• _Problem requirements_
Copy every line of the data that includes the string "Given".

[Items from a dataset]
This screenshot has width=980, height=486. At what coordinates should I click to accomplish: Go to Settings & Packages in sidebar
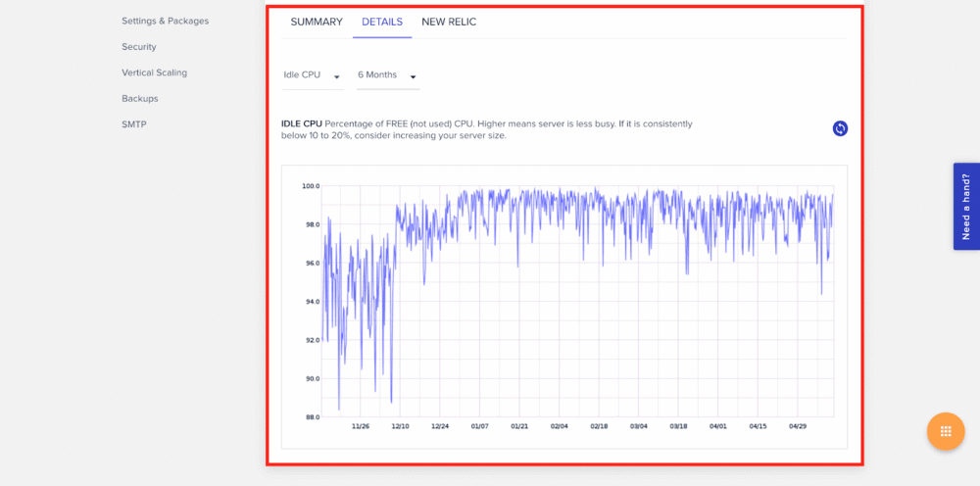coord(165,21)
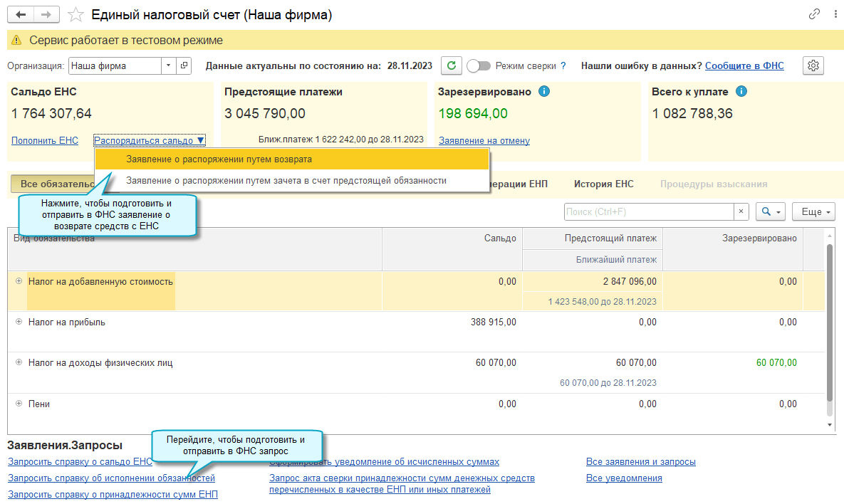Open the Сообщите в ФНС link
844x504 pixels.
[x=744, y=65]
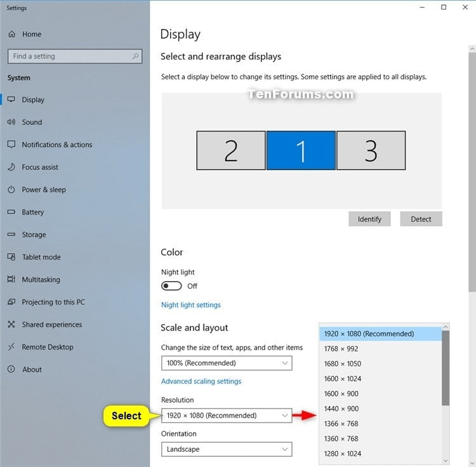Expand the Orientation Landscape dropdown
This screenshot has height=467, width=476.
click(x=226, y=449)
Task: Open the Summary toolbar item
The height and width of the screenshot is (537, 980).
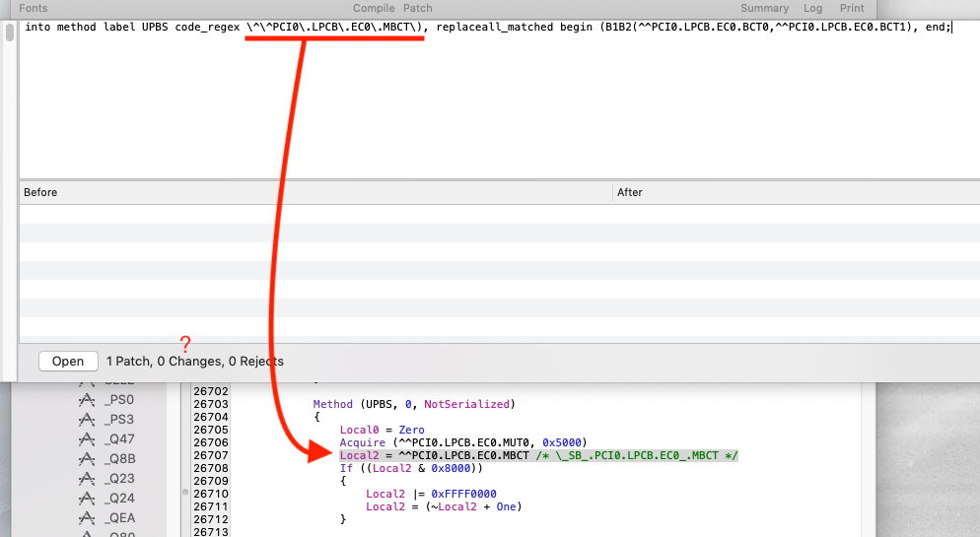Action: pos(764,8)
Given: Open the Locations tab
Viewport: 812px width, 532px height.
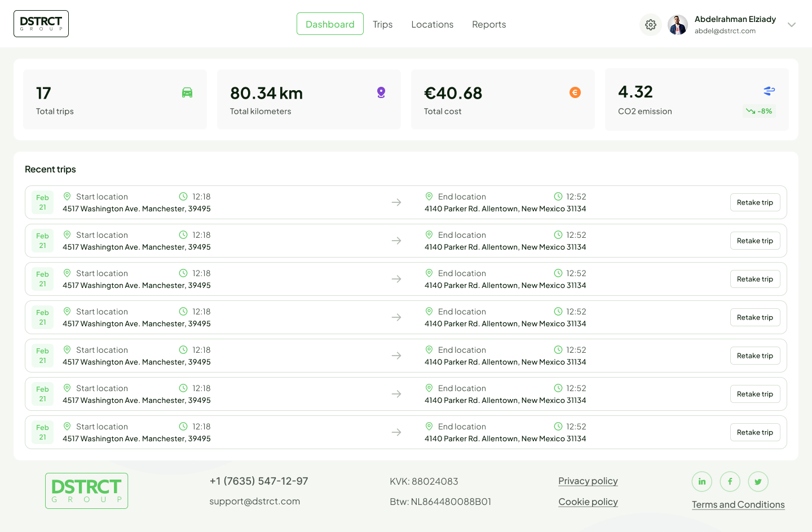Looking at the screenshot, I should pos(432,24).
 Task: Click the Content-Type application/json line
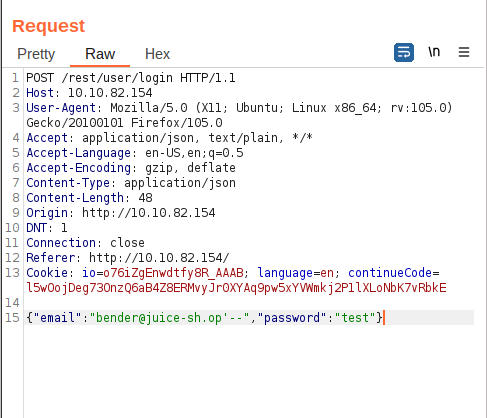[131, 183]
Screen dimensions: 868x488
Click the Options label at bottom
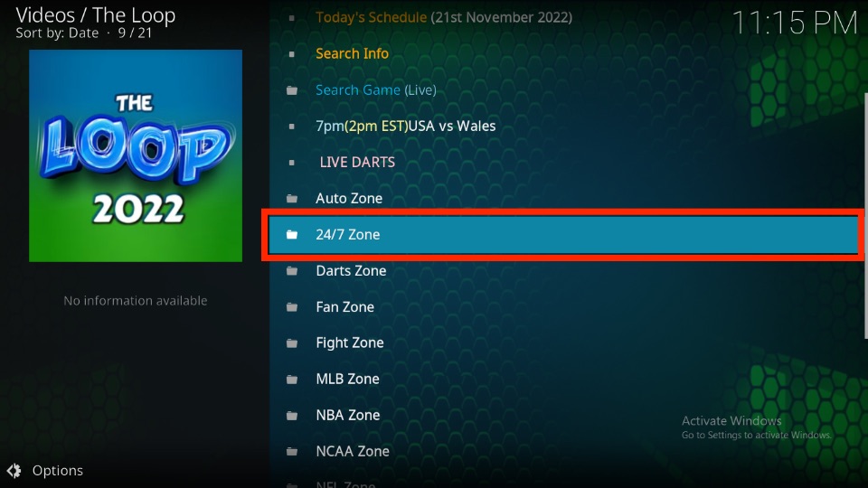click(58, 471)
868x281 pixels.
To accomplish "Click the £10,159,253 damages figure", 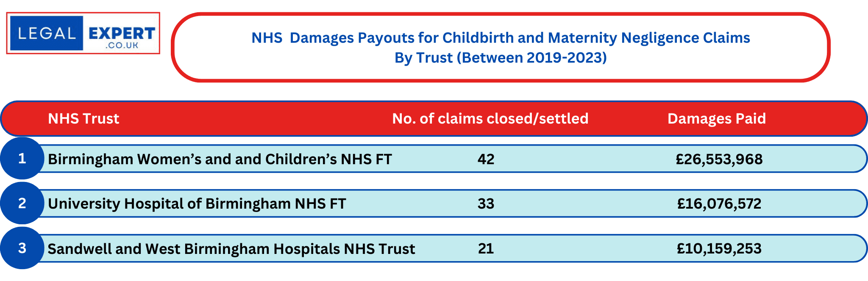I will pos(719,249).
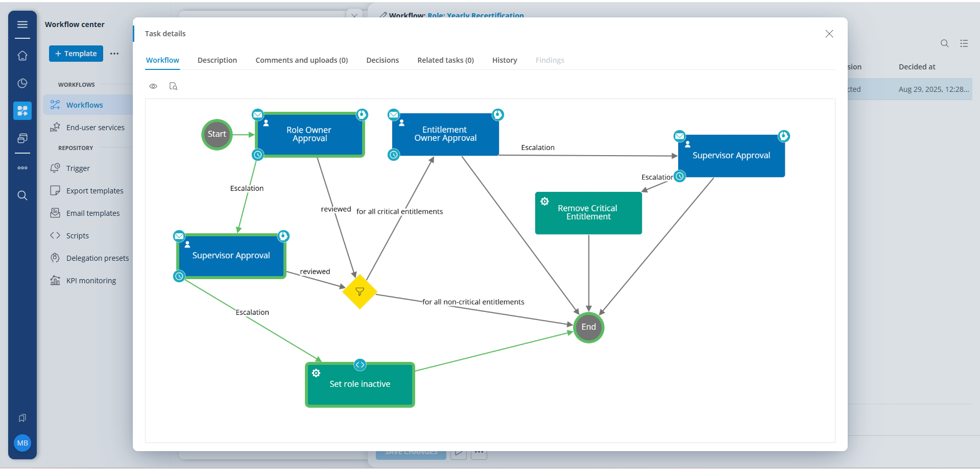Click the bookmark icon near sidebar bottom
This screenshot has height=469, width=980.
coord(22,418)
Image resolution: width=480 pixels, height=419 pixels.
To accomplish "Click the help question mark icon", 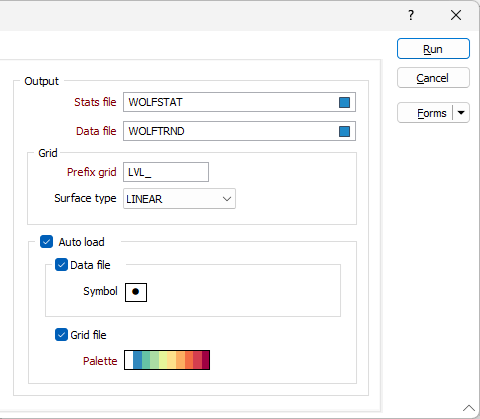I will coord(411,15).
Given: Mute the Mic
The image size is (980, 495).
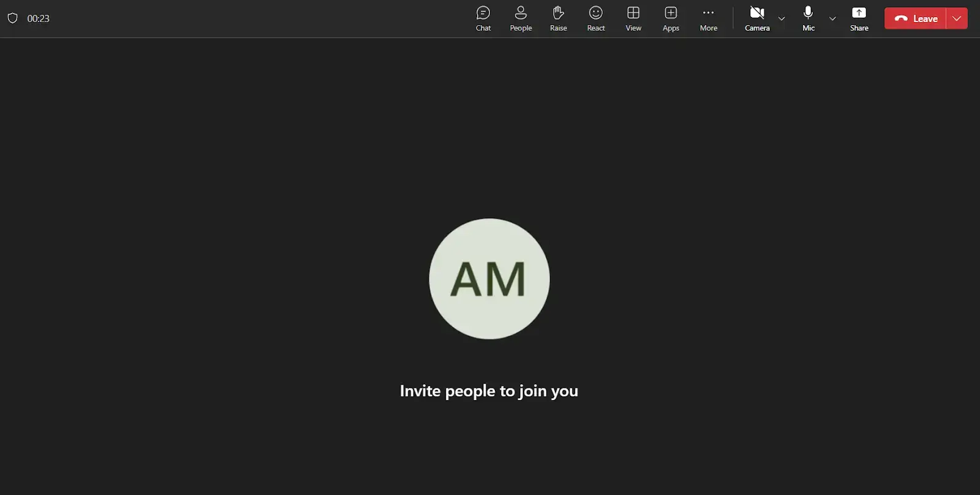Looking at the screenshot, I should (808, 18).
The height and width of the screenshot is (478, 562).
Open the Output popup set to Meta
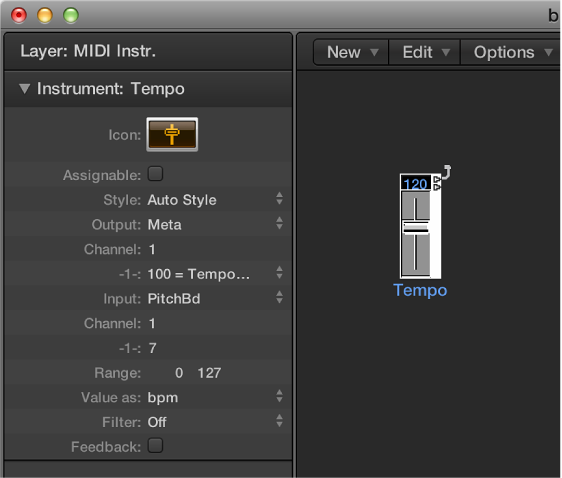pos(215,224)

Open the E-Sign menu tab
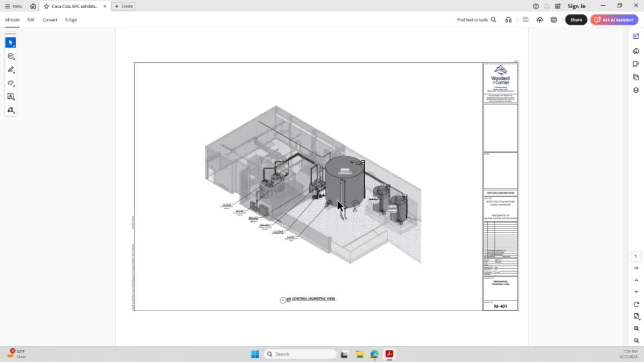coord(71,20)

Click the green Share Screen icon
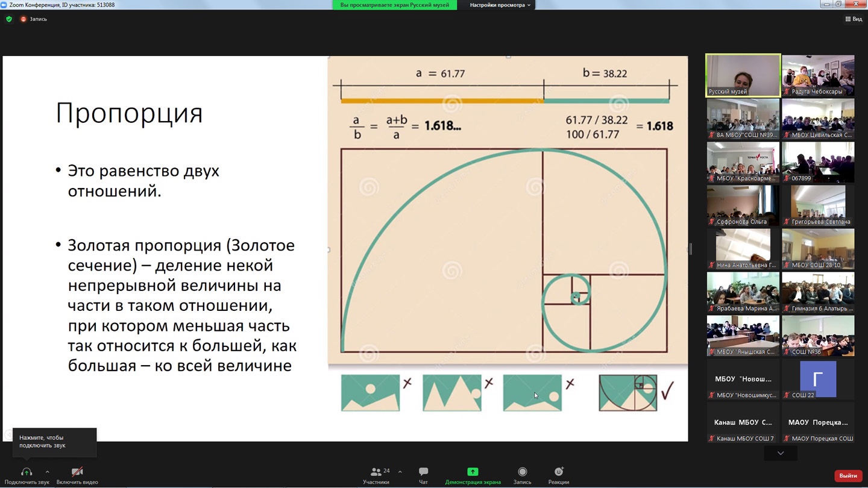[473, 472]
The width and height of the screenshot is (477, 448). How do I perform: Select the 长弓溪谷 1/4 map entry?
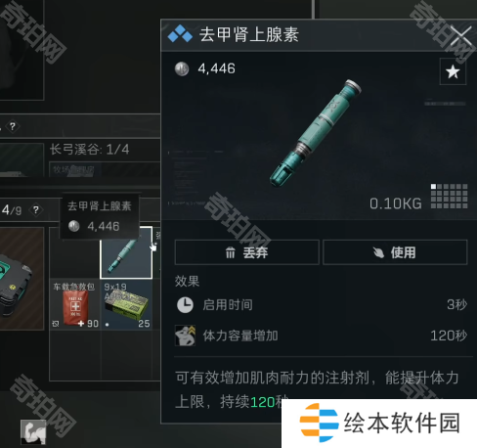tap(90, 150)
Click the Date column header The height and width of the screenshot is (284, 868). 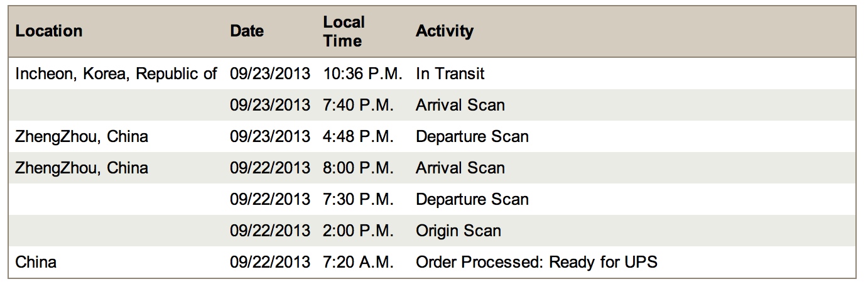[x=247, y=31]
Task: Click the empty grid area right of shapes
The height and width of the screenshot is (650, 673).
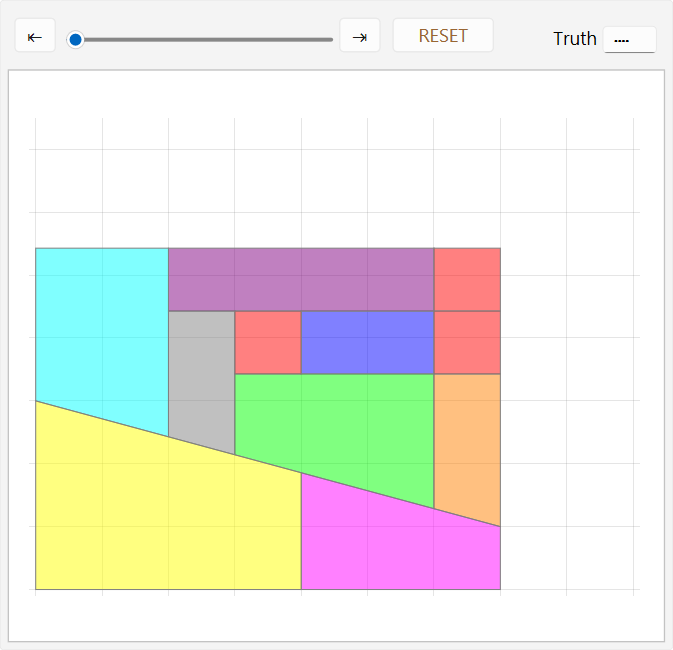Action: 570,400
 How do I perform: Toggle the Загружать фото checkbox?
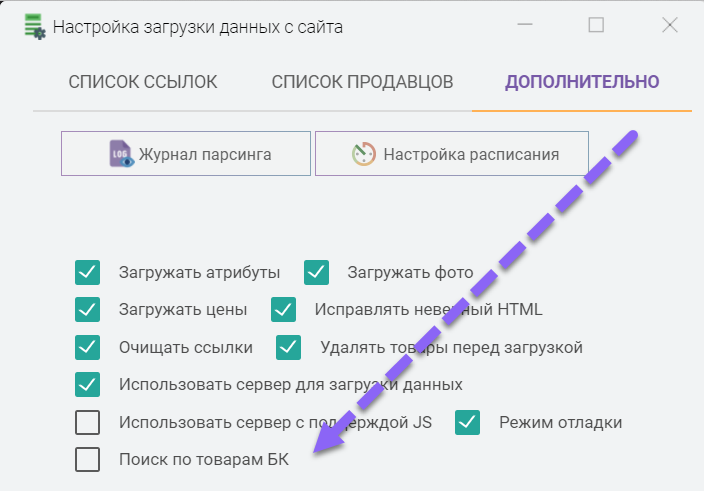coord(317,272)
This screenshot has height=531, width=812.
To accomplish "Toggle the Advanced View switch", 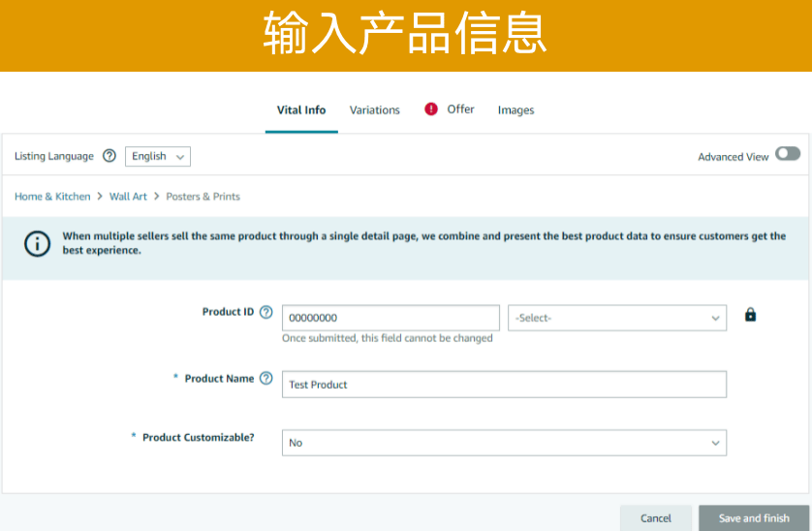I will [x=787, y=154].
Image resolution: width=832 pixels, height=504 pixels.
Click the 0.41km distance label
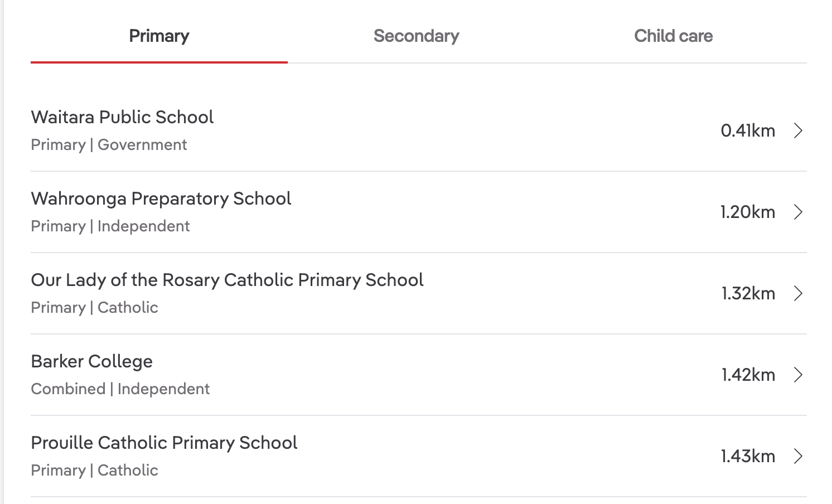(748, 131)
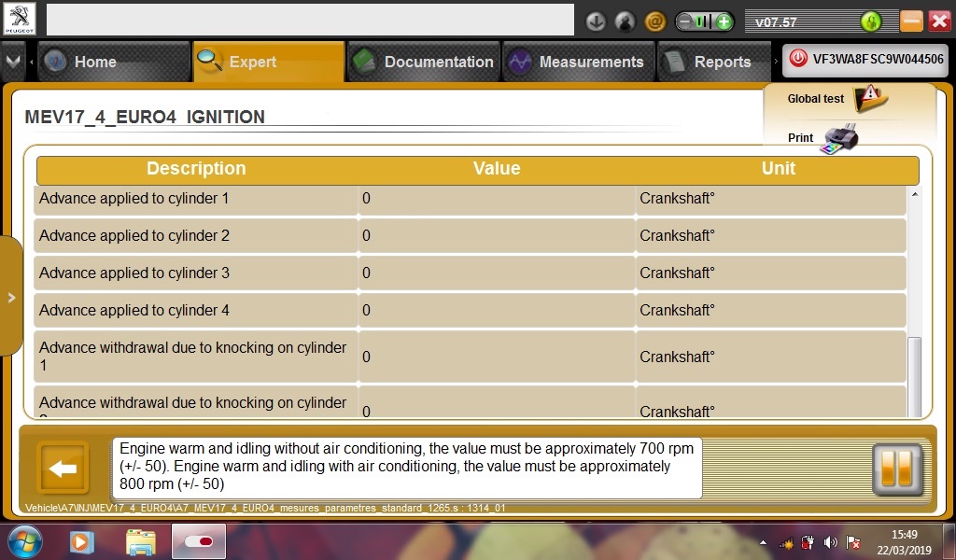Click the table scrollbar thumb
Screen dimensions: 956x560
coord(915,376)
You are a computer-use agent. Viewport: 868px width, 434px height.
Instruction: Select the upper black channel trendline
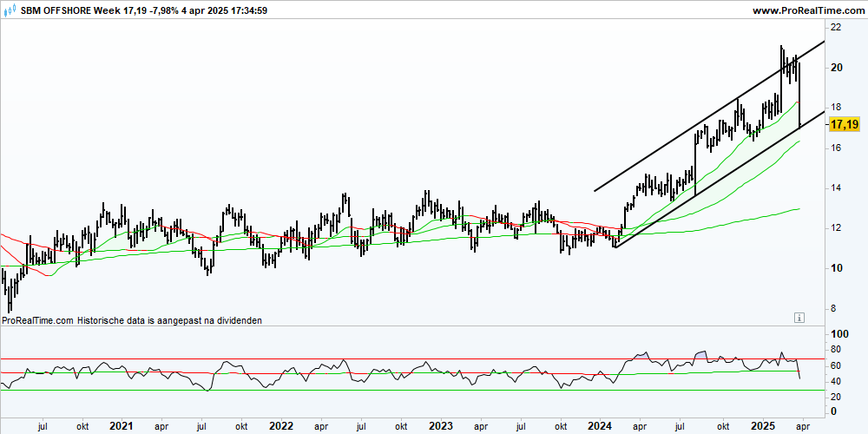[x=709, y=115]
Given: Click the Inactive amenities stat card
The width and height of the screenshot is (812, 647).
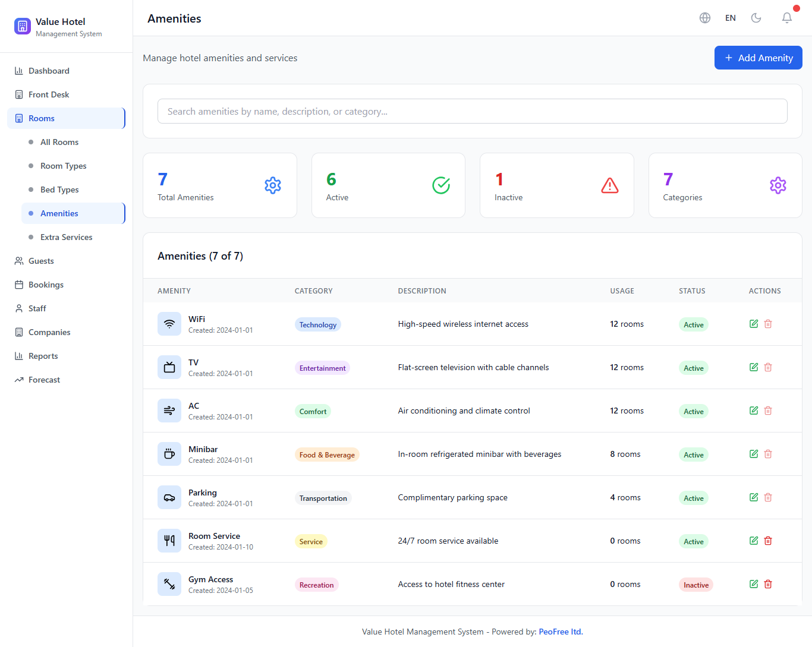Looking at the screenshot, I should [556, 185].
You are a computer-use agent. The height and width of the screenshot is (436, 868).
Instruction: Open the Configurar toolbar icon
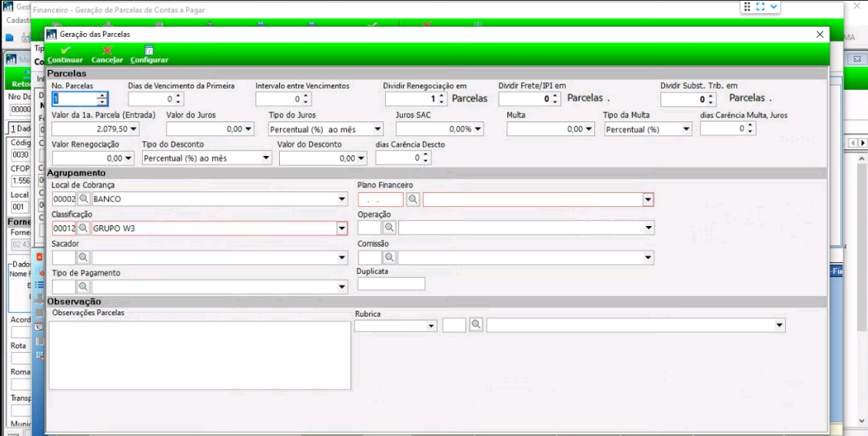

• _Your response_
Given: Open the Locations tab
Given: Mute the Mic
Given: Click the Inactive amenities stat card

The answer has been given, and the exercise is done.